Explicit Dependencies

While automatic dependency discovery works for most cases, you may need explicit dependencies when you require specific package versions for reproducibility e.g. openai==2.8.0, need to specify a non-standard dependency file location, or need to override the automatic detection behavior. Explicit dependencies give you full control over what gets installed in your workflow’s virtual environment.

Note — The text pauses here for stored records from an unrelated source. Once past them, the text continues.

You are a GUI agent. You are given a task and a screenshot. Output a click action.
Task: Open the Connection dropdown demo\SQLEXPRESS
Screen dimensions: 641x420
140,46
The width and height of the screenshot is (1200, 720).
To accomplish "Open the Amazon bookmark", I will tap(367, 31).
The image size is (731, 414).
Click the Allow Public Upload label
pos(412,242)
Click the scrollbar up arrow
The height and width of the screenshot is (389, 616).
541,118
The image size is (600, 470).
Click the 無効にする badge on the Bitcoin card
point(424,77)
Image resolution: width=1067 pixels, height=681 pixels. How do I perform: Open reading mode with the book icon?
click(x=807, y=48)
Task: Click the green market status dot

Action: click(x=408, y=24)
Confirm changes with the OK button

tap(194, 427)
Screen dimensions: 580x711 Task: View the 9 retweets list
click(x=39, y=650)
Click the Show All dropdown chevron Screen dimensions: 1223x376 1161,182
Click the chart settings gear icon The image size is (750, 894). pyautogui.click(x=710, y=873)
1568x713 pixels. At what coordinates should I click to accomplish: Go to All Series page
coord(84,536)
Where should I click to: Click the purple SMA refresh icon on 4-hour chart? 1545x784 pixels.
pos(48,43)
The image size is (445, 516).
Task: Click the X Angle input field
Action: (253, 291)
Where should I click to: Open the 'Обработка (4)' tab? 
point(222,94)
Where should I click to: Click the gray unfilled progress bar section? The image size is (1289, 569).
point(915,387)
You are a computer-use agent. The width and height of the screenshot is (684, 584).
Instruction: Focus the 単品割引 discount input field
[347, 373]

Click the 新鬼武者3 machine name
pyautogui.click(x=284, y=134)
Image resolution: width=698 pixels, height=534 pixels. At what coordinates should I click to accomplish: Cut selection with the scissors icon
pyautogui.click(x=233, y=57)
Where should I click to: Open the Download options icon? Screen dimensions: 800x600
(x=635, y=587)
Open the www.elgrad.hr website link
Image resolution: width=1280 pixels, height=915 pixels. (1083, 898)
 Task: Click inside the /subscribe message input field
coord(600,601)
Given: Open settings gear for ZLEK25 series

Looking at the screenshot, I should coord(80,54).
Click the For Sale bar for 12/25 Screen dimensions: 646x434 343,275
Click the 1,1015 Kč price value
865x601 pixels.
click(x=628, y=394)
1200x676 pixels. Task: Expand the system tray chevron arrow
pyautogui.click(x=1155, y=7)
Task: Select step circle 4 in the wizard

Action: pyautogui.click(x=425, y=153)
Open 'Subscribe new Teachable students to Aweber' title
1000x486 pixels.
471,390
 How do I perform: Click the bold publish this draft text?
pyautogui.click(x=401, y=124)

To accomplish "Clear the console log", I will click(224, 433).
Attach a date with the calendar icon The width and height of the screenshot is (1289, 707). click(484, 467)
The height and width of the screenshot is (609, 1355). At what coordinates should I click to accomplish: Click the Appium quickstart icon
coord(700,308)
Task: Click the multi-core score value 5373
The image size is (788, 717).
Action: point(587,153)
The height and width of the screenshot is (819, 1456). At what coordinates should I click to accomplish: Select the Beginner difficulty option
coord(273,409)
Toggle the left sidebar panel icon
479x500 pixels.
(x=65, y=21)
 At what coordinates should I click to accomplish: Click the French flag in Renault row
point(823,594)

The dependencies field in FlowSpec accepts a FlowDependencies object:

config.py
from inspect_flow import FlowDependencies, FlowSpec, FlowTask

FlowSpec(
    dependencies=FlowDependencies(
        dependency_file="../foo/pyproject.toml",
        additional_dependencies=["pandas==2.0.0"],
        auto_detect_dependencies=True,
    ),
    log_dir="logs",
    tasks=[
        FlowTask(
            name="inspect_evals/gpqa_diamond",
            model="openai/gpt-5",
        ),
    ],
)
1
How to find dependency files: Defaults to "auto" which auto-detects a requirements.txt or a pyproject.toml file. May also be set to a path to a dependency file or "no_file" to not use a dependency file. When using pyproject.toml, if a uv.lock file exists in the same directory, it will be used automatically for reproducible installs.
2
Extra packages beyond the dependency file. Accepts a string or list of strings. Supports: PyPI packages, Git repositories, local packages.
3
Auto-install packages based on task and model names in the config (default: True). For example, model="openai/gpt-4" installs openai, and name="inspect_evals/mmlu" installs inspect-evals.

Python Version

Specify the Python version for your spec’s virtual environment:

config.py
from inspect_flow import FlowSpec, FlowTask

FlowSpec(
    python_version="3.11",
    log_dir="logs",
    tasks=[
        FlowTask(
            name="inspect_evals/gpqa_diamond",
            model="openai/gpt-5",
        ),
    ],
)

Checking Config

To verify which dependencies and Python version will be used:

flow run config.py --dry-run
TipRepeatability Best Practices

For repeatable workflows:

  • Pin PyPI package versions: "inspect-evals==0.3.15"
  • Pin Git commits: "git+https://github.com/user/repo@commit_hash"
  • Specify python_version explicitly
  • Use uv.lock with pyproject.toml for locked dependencies (automatically detected if present)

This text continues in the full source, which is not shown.